Most of the songs/poems were read by one of the actors, but in a few they combined, which gave the pieces another dimension. One, “Brownsville Girl”, which I didn’t know, really came to life when Sheila Atim, sitting at the piano, sang the choruses. It’s a song from the 1986 album, “Knocked Out Loaded”, one of those which I studiously avoided at the time. When I got home I listened to the song – it’s very long and a bit too gospelly for my liking, but I can see the appeal. As a spoken word piece, with just the chorus in music, it worked really well.
Along with “Most of the Time” my highlights were the versions of “Visions of Johanna” from “Blonde on Blonde”, “Tangled up in Blue” from “Blood on the Tracks” and “Isis” from “Desire. The first two of those I founded incredibly poignant. They are songs I love, and stripped back to just the words, the poetic form, the sadness, the regret, was palpable. “Isis” is an epic story as it is sung – Dylan the storyteller at his best. As the spoken word, it was truly compelling.

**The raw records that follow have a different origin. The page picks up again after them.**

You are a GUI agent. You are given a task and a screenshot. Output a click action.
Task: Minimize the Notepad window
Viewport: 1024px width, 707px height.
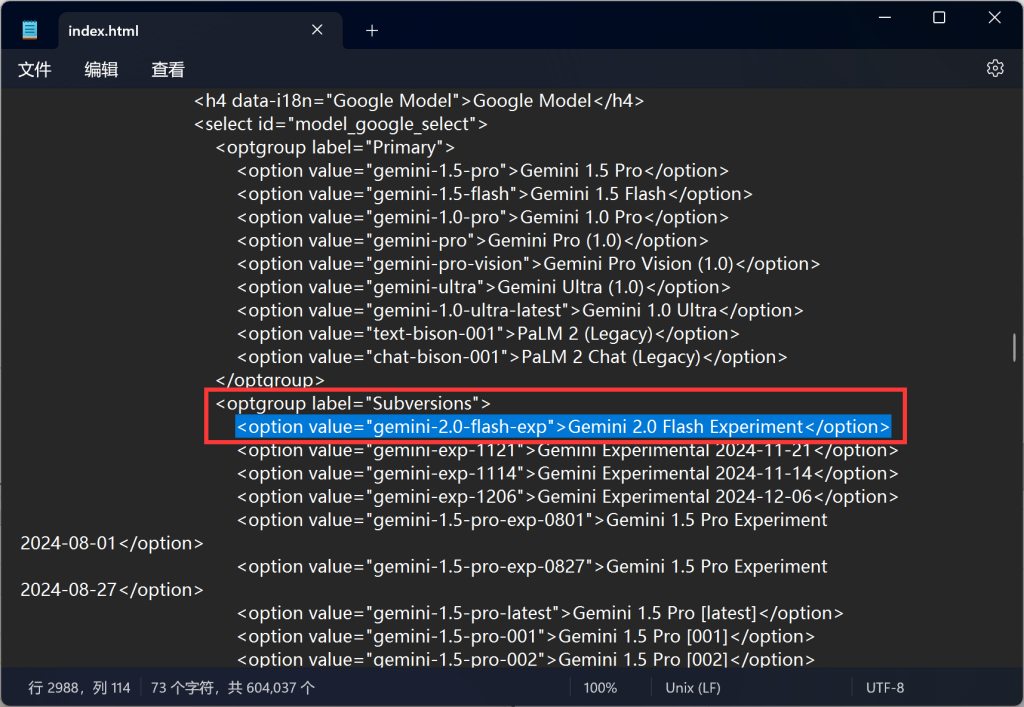885,18
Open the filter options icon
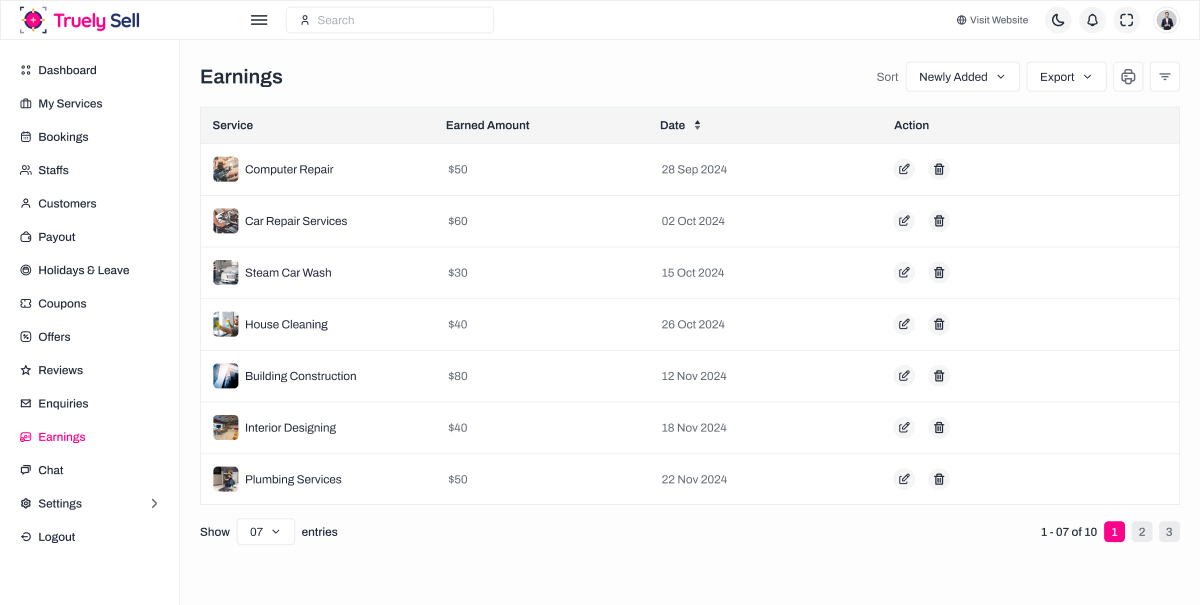 click(1165, 77)
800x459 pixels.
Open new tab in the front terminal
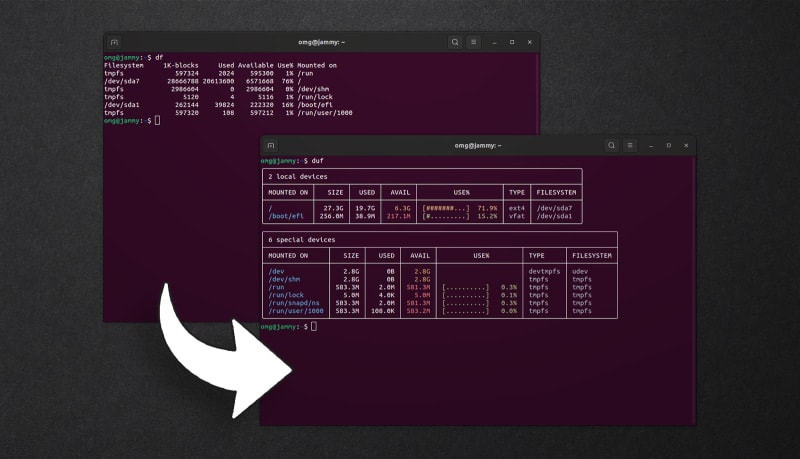271,146
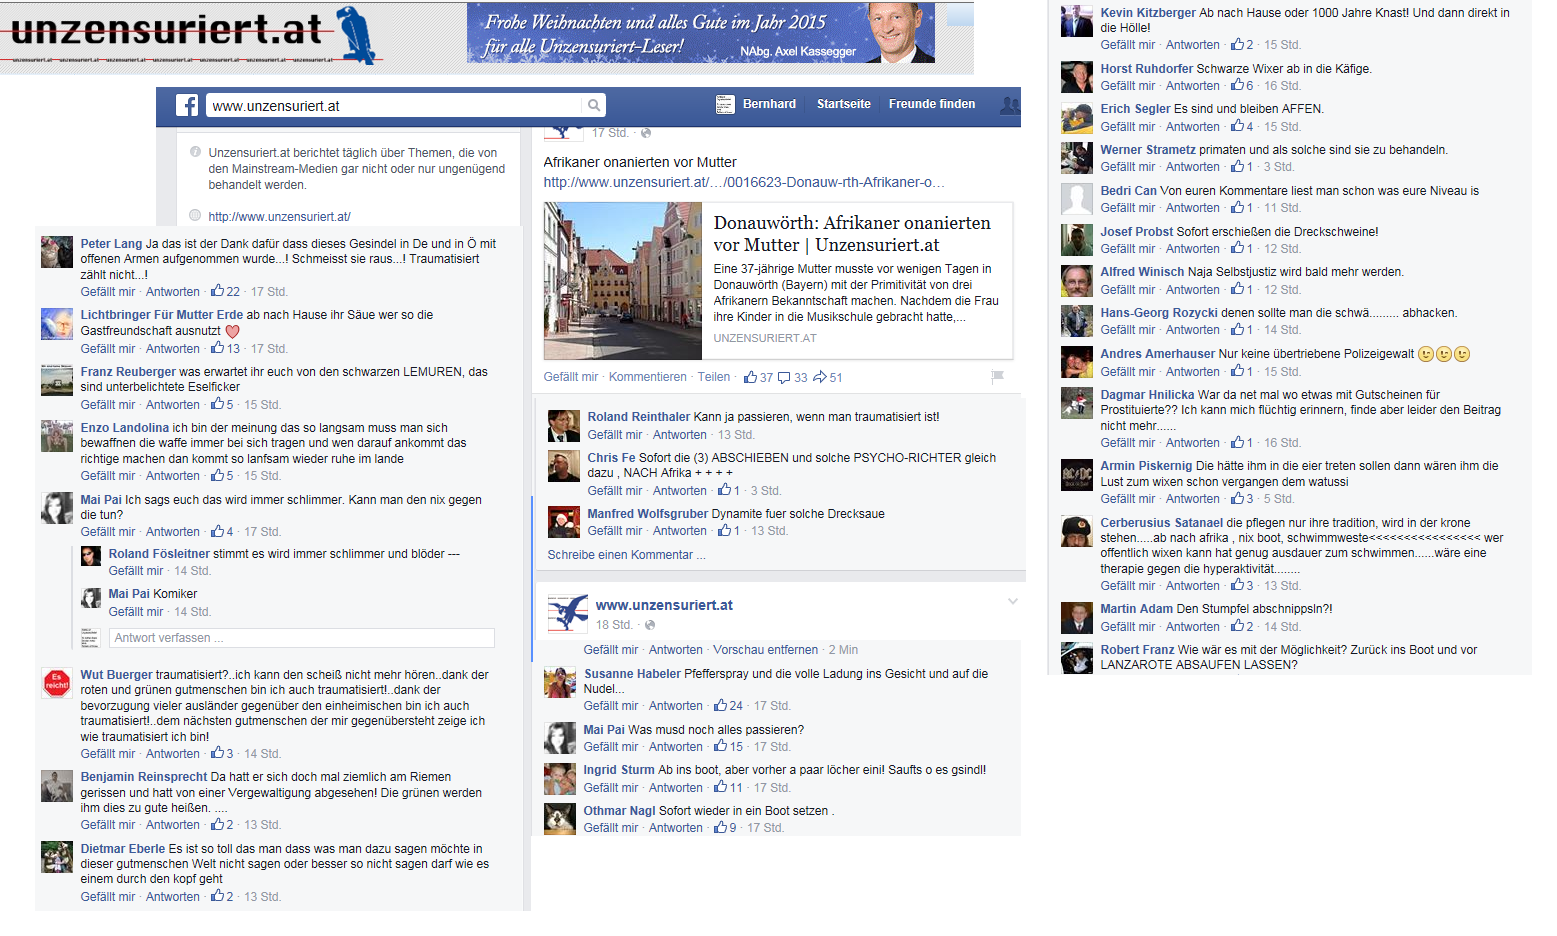This screenshot has width=1557, height=936.
Task: Click the globe icon beside 18 Std.
Action: coord(650,625)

There was a compere, James Lever Rowse. He introduced the pieces and explained their meaning afterwards. We didn’t really need that, as the meaning is wrapped up in our individual perceptions, but he did offer some interesting insights. And, assuming he had some hand in the curation of the show, then massive credit to him.
So is Bob Dylan a poet, or just a simple troubadour? He has often liked to claim the latter. But he is unquestionably both, and a lot more besides – spokesman for a generation, etc, etc. Tonight’s show was evidence of that.